● Data for this task
=======
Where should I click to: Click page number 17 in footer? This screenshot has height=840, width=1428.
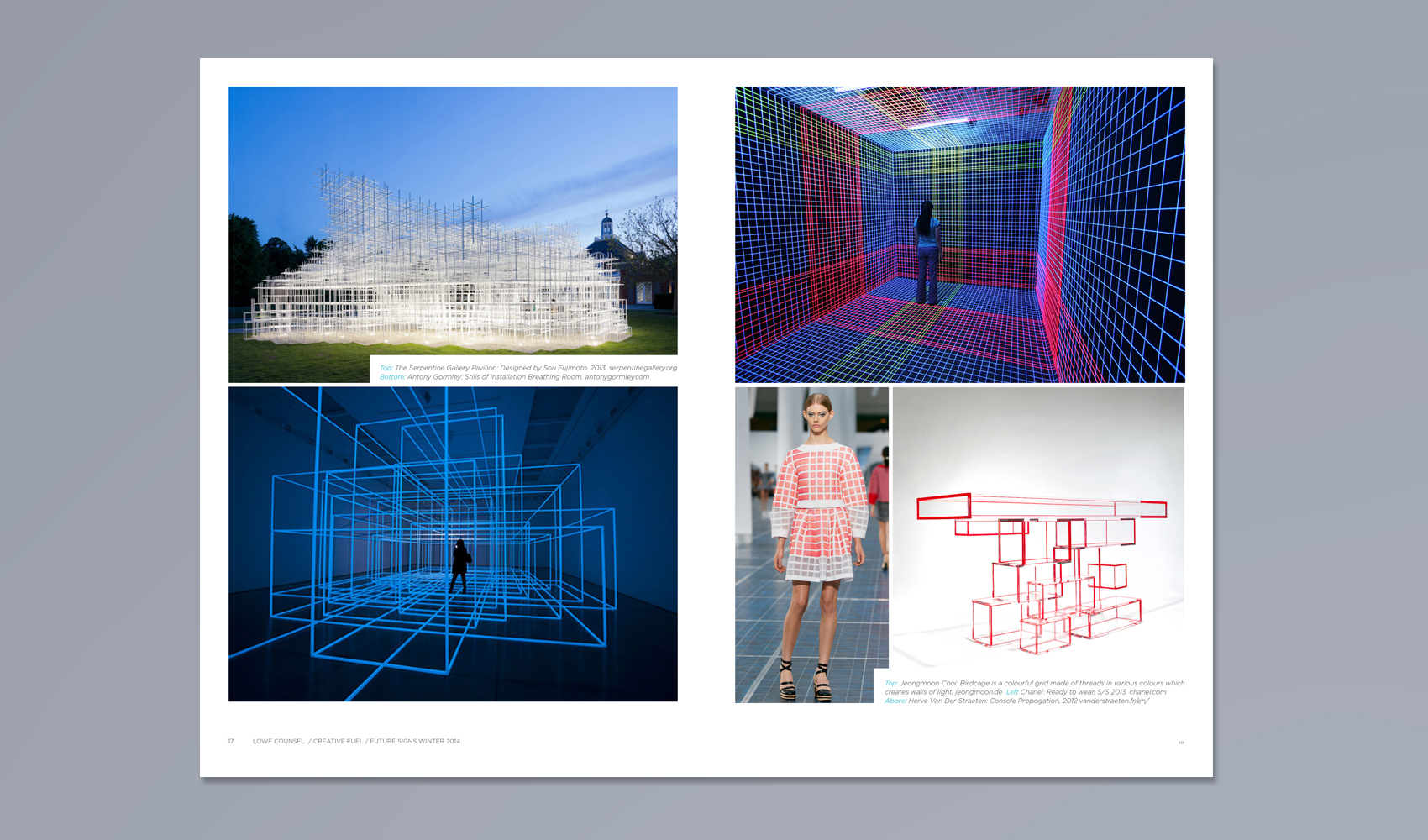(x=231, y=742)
=======
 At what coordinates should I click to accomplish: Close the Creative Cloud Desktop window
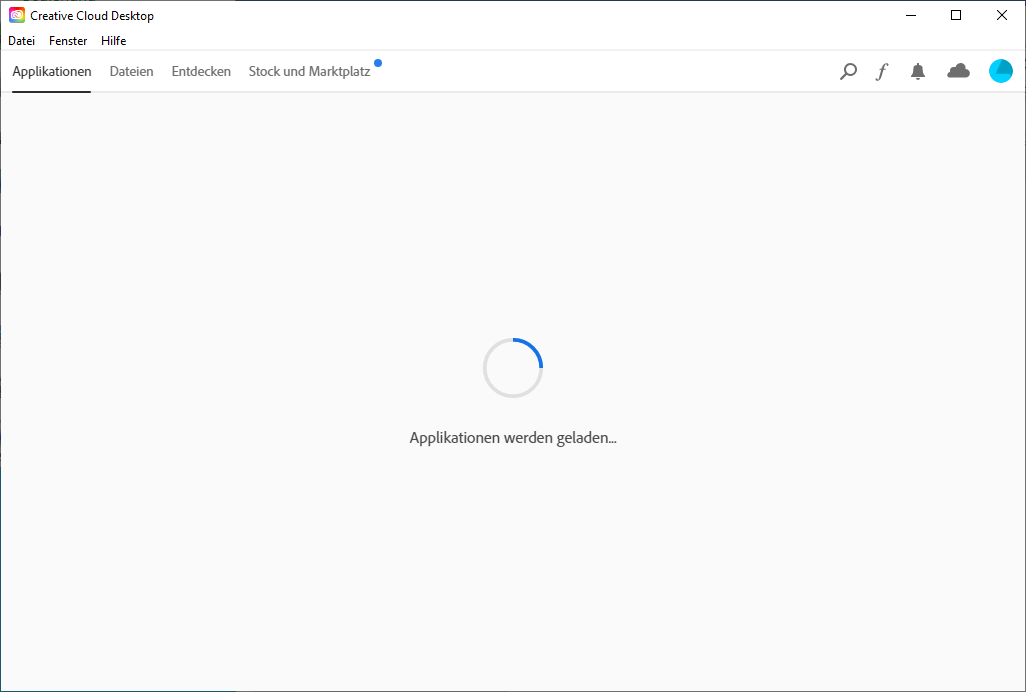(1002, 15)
=======
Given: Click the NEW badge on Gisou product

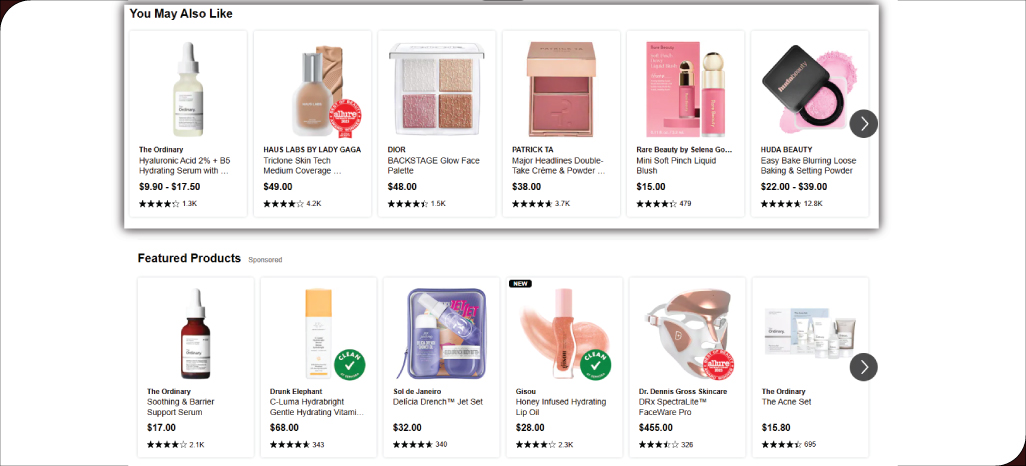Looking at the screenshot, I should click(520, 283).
=======
● Exercise description
Can you arrange the rows from the line containing "Where should I" through the line containing "(x=231, y=742)" as a JSON list of strings, one string per line, with blank lines left out and the pictures omitted?

● Full solution
[
  "Where should I click to: Click page number 17 in footer? This screenshot has height=840, width=1428.",
  "(x=231, y=742)"
]